- The task:
I would like you to restate each record word for word.
═══ Data extracts ═══
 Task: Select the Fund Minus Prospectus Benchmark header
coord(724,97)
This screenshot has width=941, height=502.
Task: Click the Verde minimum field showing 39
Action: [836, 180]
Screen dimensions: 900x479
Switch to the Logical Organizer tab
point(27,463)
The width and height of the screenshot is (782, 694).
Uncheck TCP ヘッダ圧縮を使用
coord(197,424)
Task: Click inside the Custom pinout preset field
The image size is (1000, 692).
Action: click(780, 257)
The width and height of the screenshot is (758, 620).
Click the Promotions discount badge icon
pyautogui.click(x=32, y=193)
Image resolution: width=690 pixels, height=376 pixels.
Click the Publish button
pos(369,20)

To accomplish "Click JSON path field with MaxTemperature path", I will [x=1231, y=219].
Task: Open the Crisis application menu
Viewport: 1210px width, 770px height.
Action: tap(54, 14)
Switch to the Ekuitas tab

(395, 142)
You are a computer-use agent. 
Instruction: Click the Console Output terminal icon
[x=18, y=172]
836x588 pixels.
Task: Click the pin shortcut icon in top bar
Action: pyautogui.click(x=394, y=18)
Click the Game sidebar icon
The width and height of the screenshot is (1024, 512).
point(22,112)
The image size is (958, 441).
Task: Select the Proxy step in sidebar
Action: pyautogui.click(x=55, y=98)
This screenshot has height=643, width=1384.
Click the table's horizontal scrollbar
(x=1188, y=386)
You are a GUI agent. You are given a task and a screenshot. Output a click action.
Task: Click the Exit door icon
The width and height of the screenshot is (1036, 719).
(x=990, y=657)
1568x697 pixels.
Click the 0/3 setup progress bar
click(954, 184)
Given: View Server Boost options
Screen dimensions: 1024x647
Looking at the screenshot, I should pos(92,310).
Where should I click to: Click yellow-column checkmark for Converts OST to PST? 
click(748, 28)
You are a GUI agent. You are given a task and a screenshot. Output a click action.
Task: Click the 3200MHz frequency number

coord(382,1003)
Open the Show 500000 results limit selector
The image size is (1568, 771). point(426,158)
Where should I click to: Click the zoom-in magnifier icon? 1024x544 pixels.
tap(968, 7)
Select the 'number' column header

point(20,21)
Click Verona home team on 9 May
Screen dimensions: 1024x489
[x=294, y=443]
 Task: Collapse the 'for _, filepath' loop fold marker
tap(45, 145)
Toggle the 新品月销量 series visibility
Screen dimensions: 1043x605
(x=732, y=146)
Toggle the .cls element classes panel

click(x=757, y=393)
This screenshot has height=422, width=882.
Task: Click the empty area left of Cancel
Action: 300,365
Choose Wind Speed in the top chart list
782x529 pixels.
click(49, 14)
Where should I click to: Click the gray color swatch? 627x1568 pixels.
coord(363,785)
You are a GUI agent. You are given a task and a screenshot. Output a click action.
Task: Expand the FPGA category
═══
- Result of this exercise:
 Task: Select the Fund Minus Prospectus Benchmark header
coord(724,97)
This screenshot has width=941, height=502.
Task: Click the Verde minimum field showing 39
Action: [836, 180]
Screen dimensions: 900x479
Switch to the Logical Organizer tab
point(27,463)
The width and height of the screenshot is (782, 694).
Uncheck TCP ヘッダ圧縮を使用
coord(197,424)
Task: Click inside the Custom pinout preset field
The image size is (1000, 692).
Action: click(780, 257)
The width and height of the screenshot is (758, 620).
Click the Promotions discount badge icon
pyautogui.click(x=32, y=193)
Image resolution: width=690 pixels, height=376 pixels.
Click the Publish button
pos(369,20)

To accomplish "Click JSON path field with MaxTemperature path", I will [x=1231, y=219].
Task: Open the Crisis application menu
Viewport: 1210px width, 770px height.
Action: tap(54, 14)
Switch to the Ekuitas tab

(395, 142)
You are a computer-use agent. 
Instruction: Click the Console Output terminal icon
[x=18, y=172]
836x588 pixels.
Task: Click the pin shortcut icon in top bar
Action: pyautogui.click(x=394, y=18)
Click the Game sidebar icon
The width and height of the screenshot is (1024, 512).
point(22,112)
The image size is (958, 441).
Task: Select the Proxy step in sidebar
Action: pyautogui.click(x=55, y=98)
This screenshot has height=643, width=1384.
Click the table's horizontal scrollbar
(x=1188, y=386)
You are a GUI agent. You are given a task and a screenshot. Output a click action.
Task: Click the Exit door icon
The width and height of the screenshot is (1036, 719).
(x=990, y=657)
1568x697 pixels.
Click the 0/3 setup progress bar
click(954, 184)
Given: View Server Boost options
Screen dimensions: 1024x647
Looking at the screenshot, I should pos(92,310).
Where should I click to: Click yellow-column checkmark for Converts OST to PST? 
click(748, 28)
You are a GUI agent. You are given a task and a screenshot. Output a click action.
Task: Click the 3200MHz frequency number

coord(382,1003)
Open the Show 500000 results limit selector
The image size is (1568, 771). point(426,158)
Where should I click to: Click the zoom-in magnifier icon? 1024x544 pixels.
tap(968, 7)
Select the 'number' column header

point(20,21)
Click Verona home team on 9 May
Screen dimensions: 1024x489
[x=294, y=443]
 Task: Collapse the 'for _, filepath' loop fold marker
tap(45, 145)
Toggle the 新品月销量 series visibility
Screen dimensions: 1043x605
(x=732, y=146)
Toggle the .cls element classes panel

click(x=757, y=393)
This screenshot has height=422, width=882.
Task: Click the empty area left of Cancel
Action: 300,365
Choose Wind Speed in the top chart list
782x529 pixels.
click(49, 14)
Where should I click to: Click the gray color swatch? 627x1568 pixels.
coord(363,785)
You are a GUI agent. You are given a task and a screenshot. Output a click action.
Task: Expand the FPGA category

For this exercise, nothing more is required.